In 2016, the MARS staff began thinking about the tall, “bleacher style” wagons that have been used at field days and farm tours for decades.
“They can be difficult for people to get into due to the height of them,” Esser says. “Scaling the bleachers kept some folks off the tours because they just couldn’t climb that wagon.”
MARS agricultural research equipment operators Steve Roberts (now-retired) and Tom Brueggen disassembled one of the station’s bleacher style wagons, repurposed the materials, and built a much safer low-profile wagon with slip-resistant running boards.
Then, in early 2018, CALS and the Agricultural Research Stations (ARS) consulted with UW–Madison’s McBurney Disability Resource Center for training on accommodating visitors with physical and sensory disabilities at all ARS events. After the training, MARS staff and ARS director Mike Peters committed to making a second low-profile tram – one that was truly accessible to people with mobility impairments.
Brueggen and agricultural project supervisor Scott Fischer designed a wheelchair ramp, as well as a removable bench to make room for such mobility devices. Then equipment operator Jake Oertel and Brueggen got to work, fabricating the wagon from the designs. The accessible wagon was complete in time for use at the research station’s summer events, and Wisconsin Farm Technology Days.

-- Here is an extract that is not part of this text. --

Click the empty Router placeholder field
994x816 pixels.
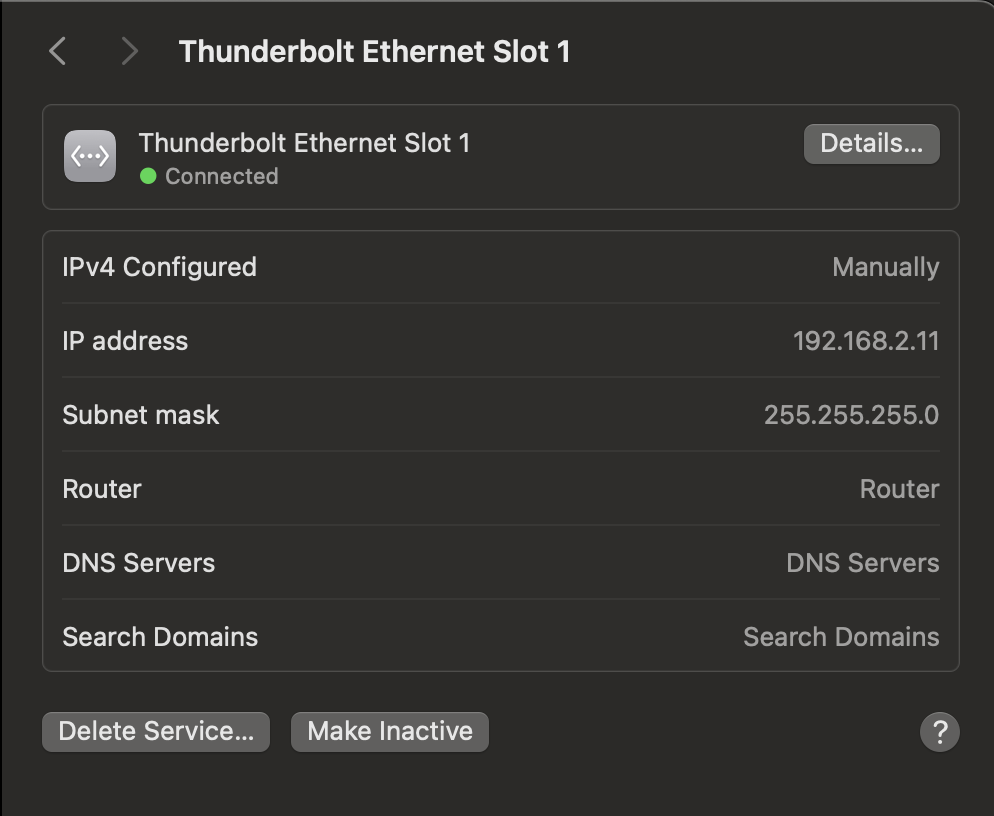(x=899, y=489)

This year, CALS and ARS communications also began including public notifications to assure individuals with disabilities that they can request accommodations at all ARS facilities, along with relevant contact information for each facility mentioned. These efforts, consistent with the Wisconsin Idea, are helping make information and research generated by the college accessible to as many people as possible, and are a fitting way for a land grant university to meet the expectations of the USDA for federal programs.